TRAF-3 mRNA splice-deletion variants encode isoforms that induce NF-κB activation

Abstract

Although TRAF-3 gene products are required for signaling in T-B cell collaboration, full-length TRAF-3 appears to lack signaling function in transient transfection assays that measure NF-κB activation. However, the TRAF-3 gene also encodes at least three mRNA splice-deletion variants that predict protein isoforms (Δ25aa, Δ52aa and Δ56aa) with altered zinc (Zn) finger domains and unknown functional capacities. To determine whether TRAF-3 splice-deletion variants may transmit activating receptor signals to the nucleus, cDNAs for five additional splice-variant isoforms (Δ27aa, Δ83aa, Δ103aa, Δ130aa and Δ221aa) were cloned from a TRAF-3 + lymphoma and the expression and function of each of the eight TRAF-3 splice-deletion variants was analyzed. Among the splice-deletion variants, TRAF-3 Δ130 mRNA is expressed by tonsillar B cells and by each of a panel of B and T cell lines. TRAF-3 Δ221 protein is expressed by tonsillar B cells and by each of the lymphocytic lines. The functional effect of over-expressing each TRAF-3 splice-deletion variant on NF-κB activation was studied in 293 T cells. Seven of the TRAF-3 splice-deletion variants, such as TRAF-3 Δ130, induce substantial NF-κB-driven luciferase activity (80–500 fold).
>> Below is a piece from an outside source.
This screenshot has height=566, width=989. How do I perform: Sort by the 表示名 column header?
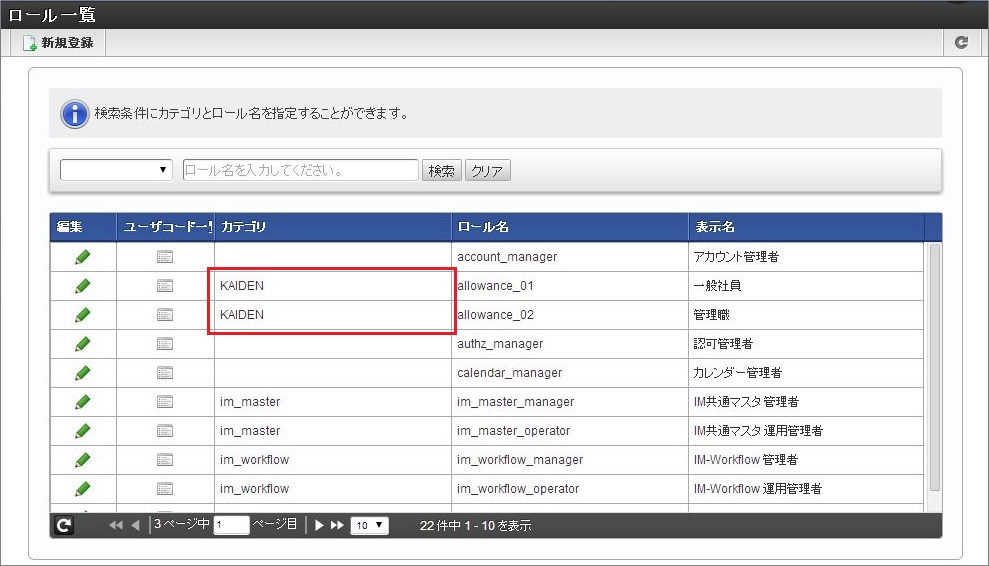805,227
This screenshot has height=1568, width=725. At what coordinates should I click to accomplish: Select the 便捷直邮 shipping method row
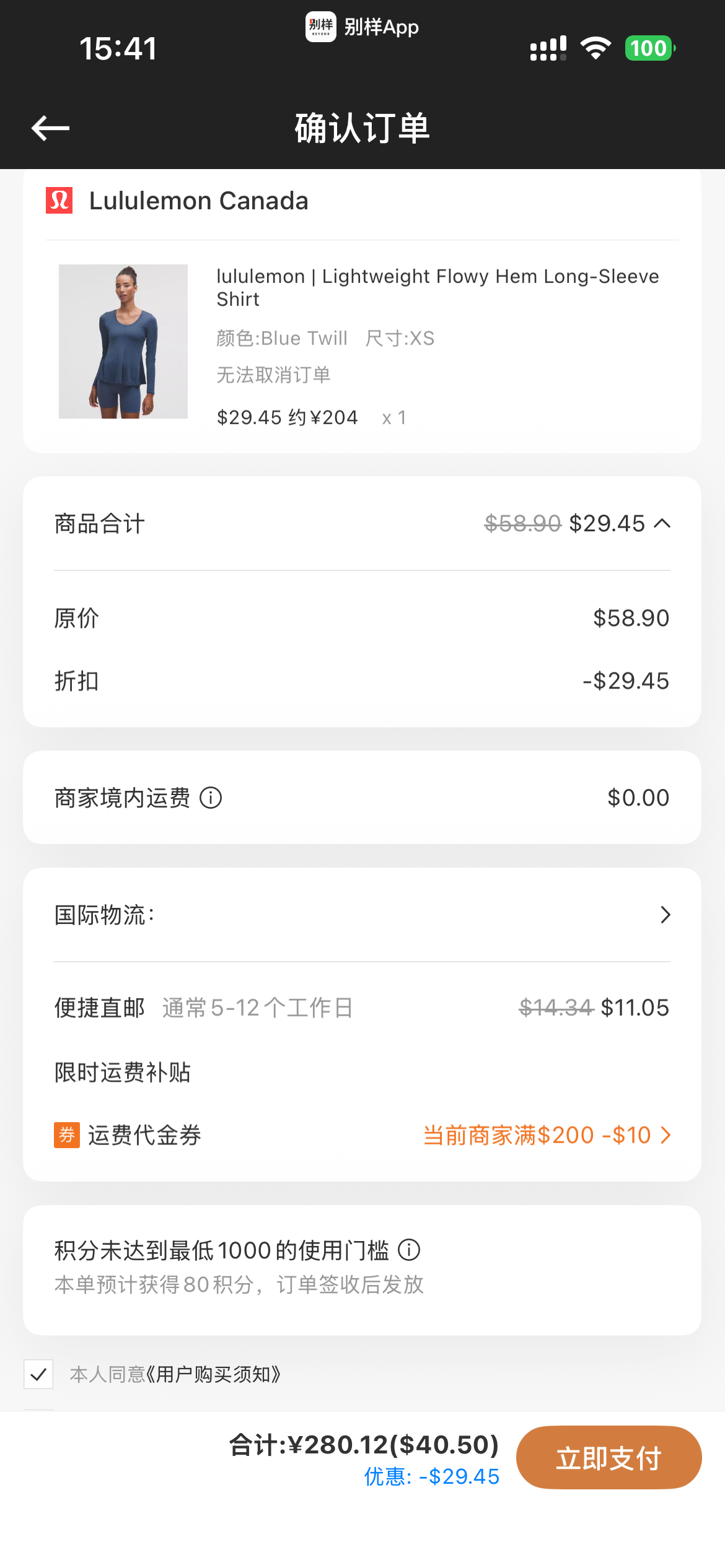pos(362,1008)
In contrast, TRAF-3 Δ221 (in which the complete Zn finger domain is absent) fails to induce NF-κB activation. Although full-length TRAF-3 alone is inactive, it augments the functional effects of the seven activating TRAF-3 splice-deletion variants (1.4–5 fold). These data indicate that alterations of the Zn finger domains render the TRAF-3 splice-deletion variants capable of inducing NF-κB activation and that full-length TRAF-3 augments their signaling.